Rogge pledges more funds for NOCs after strong outlook
SEOUL, Apr 5 (Reuters) International Olympic Committee president Jacques Rogge has pledged more funds for National Olympic Committees (NOCs) to coincide with an expected rise in sponsor and broadcasting revenues.
During their association meeting over the past three days, NOCs had complained that insufficient funds were being made available through the IOC's lead sponsors programme worth several billion dollars.
However, Rogge said today the financial outlook until the London 2012 Summer Olympics was good and he would inform his executive board to hike the contributions to the poorer NOCs by 20 percent.
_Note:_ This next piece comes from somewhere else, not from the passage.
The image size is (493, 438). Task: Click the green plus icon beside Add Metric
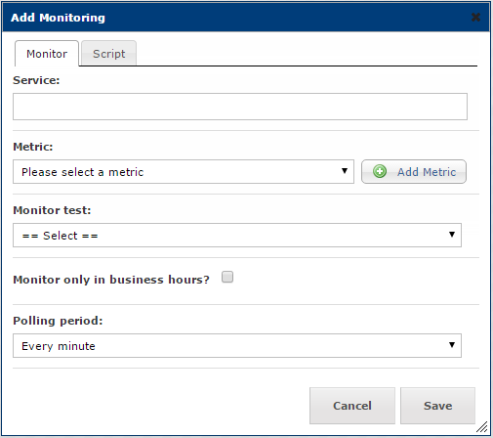pyautogui.click(x=380, y=171)
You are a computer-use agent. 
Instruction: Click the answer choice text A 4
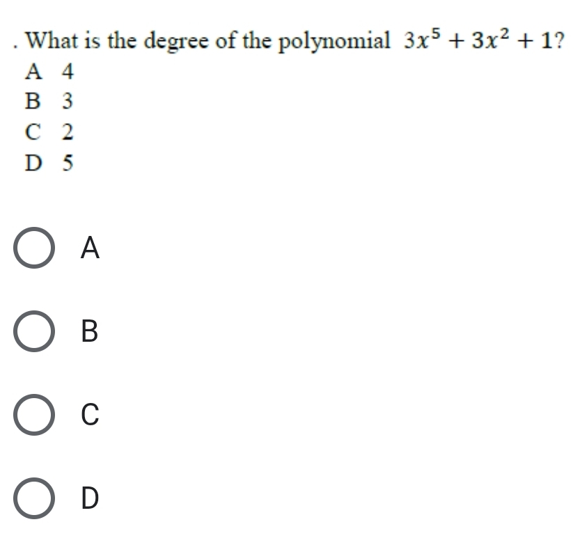49,72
He said television rights for the 2010 Vancouver Winter Olympics and the 2012 Games had so far brought in 2.9 billion dollar, with deals struck for the United States, Canada and Europe excluding Italy.
He expected the final figure to reach about 3.3 billion dollars.
''We are assured the Top VII (sponsors programme) will also be a great success,'' Rogge said referring to the IOC's major international sponsorship programme for the 2010 and 2012 Games.
SEALED DEALS The IOC had already sealed deals with six out of 11 sponsors, Rogge said.
He said television audience ratings were also on the rise, with February's Turin Games recording an estimated 20 per cent increase from the previous Winter Olympics.
''The Torino figures are excellent. The Olympic Games like the (soccer) World Cup are the most viewed events in the world,'' he said.
''It needs something exceptional to have a better audience like the landing on the moon, the death of a Pope or the election of a new Pope.'' But he warned it was necessary to assure future Games were successful if the IOC was to continue boosting its revenues.
''We have to be careful that the medium and long-term revenues are only assured if the Games are a success. We have to control the size of complexity and cost of the Games,'' he said.
''The programme is one of the major drivers of the cost.'' The IOC has set a maximum of 28 sports for the Olympics, but with baseball and softball being dropped for the 2012 Games, the London Olympics will have 26 sports.
The minimum number of sports is currently set at 15, a point the NOCs proposed to change to 25.
Rogge said this would be discussed in coming board meetings with a decision most likely in 2007.